### TEXT SECTION
((
Pamela called to tell me that Angel had been “discharged” from the ICU (temporarily …until the next surgery) to Pamela’s room. Pamela kept saying “I am so happy! I am so happy!” What this means is that Angel can sleep in a small crib next to Pamela’s bed and go for walks in the stroller around the hospital and be held without any tubes or wires protruding from her body. It means she can be a smiling gurgling baby without morphine or bandage changes.
While awaiting the next surgery, there will be routine meetings with the child development specialist, with the nutrtionist, with occupational therapist, with the psychologist, with the doctors. Now Pamela must go every morning to the main office of the hospital to get her schedule for the day. There is always an ongoing plan for each patient that includes visits and input from the whole medical team. The thoroughness of care from the Shriners’ staff is astounding and Pamela is wise enough to just move with “the plan”, even if she doesn’t understand it or like it. Trust is required here and Pamela trusts. She trusts the people around her and she trusts God who has brought her child to this place and to this process.
Trust is required especially in the face of death. Pamela’s roommate’s 12-year-old child died two days ago. It was devastating to all of those who live and work in this community. The child had only been at Shriner’s 2 weeks and was severely burned. In spite of the excellent care that surrounded her, the child died. And Pamela wept with the mother whose language she could not understand but whose heart is forever joined with Pamela’s.
The reminder that death gives us is that we need to hold our loved ones close to us. There is only this moment in which to love.
))
Stored records
((
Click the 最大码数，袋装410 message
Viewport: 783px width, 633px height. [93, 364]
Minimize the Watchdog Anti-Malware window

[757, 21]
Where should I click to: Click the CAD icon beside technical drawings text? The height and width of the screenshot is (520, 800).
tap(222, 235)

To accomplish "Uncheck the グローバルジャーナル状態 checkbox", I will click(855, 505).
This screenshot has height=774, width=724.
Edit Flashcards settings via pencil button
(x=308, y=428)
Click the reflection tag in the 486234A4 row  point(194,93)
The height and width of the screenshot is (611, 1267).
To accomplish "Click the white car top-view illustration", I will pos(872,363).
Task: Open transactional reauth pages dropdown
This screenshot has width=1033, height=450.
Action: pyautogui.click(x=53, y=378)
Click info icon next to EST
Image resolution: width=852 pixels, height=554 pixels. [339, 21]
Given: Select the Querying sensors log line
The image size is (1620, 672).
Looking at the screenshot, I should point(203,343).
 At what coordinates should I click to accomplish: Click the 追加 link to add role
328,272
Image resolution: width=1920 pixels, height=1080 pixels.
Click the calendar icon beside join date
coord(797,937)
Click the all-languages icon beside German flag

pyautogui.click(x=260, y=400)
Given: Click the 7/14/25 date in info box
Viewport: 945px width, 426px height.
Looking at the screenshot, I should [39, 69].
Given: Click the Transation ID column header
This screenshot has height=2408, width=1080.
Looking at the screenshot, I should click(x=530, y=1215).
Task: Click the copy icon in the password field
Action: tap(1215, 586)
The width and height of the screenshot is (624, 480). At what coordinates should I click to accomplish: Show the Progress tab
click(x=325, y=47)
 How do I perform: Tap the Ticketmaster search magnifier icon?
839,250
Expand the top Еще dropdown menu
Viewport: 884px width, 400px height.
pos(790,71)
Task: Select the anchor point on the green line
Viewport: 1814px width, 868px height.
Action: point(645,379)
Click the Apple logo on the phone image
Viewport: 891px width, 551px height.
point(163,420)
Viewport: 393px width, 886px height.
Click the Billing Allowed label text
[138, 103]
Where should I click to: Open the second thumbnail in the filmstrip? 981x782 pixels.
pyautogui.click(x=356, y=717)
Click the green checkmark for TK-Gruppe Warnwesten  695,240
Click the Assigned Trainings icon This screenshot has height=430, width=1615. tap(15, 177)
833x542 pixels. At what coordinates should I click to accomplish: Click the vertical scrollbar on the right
))
### WORK REQUEST 1
Do these statements agree with the note on Angel's hospital stay? Answer yes or no for each, quoting the deciding words from the note.
(a) Angel was moved from the ICU to Pamela's room for good.
(b) Each morning Pamela has to get her daily schedule from the hospital's main office.
(c) The roommate's child had been at Shriner's for two weeks.
### WORK REQUEST 2
Reproduce a passage from the note on Angel's hospital stay word for word. Begin at the words "Trust is required especially" and stop after "joined with Pamela’s.".

### TASK SOLUTION 1
(a) No: "temporarily …until the next surgery"
(b) Yes: "Now Pamela must go every morning to the main office of the hospital to get her schedule for the day."
(c) Yes: "The child had only been at Shriner’s 2 weeks"

### TASK SOLUTION 2
Trust is required especially in the face of death. Pamela’s roommate’s 12-year-old child died two days ago. It was devastating to all of those who live and work in this community. The child had only been at Shriner’s 2 weeks and was severely burned. In spite of the excellent care that surrounded her, the child died. And Pamela wept with the mother whose language she could not understand but whose heart is forever joined with Pamela’s.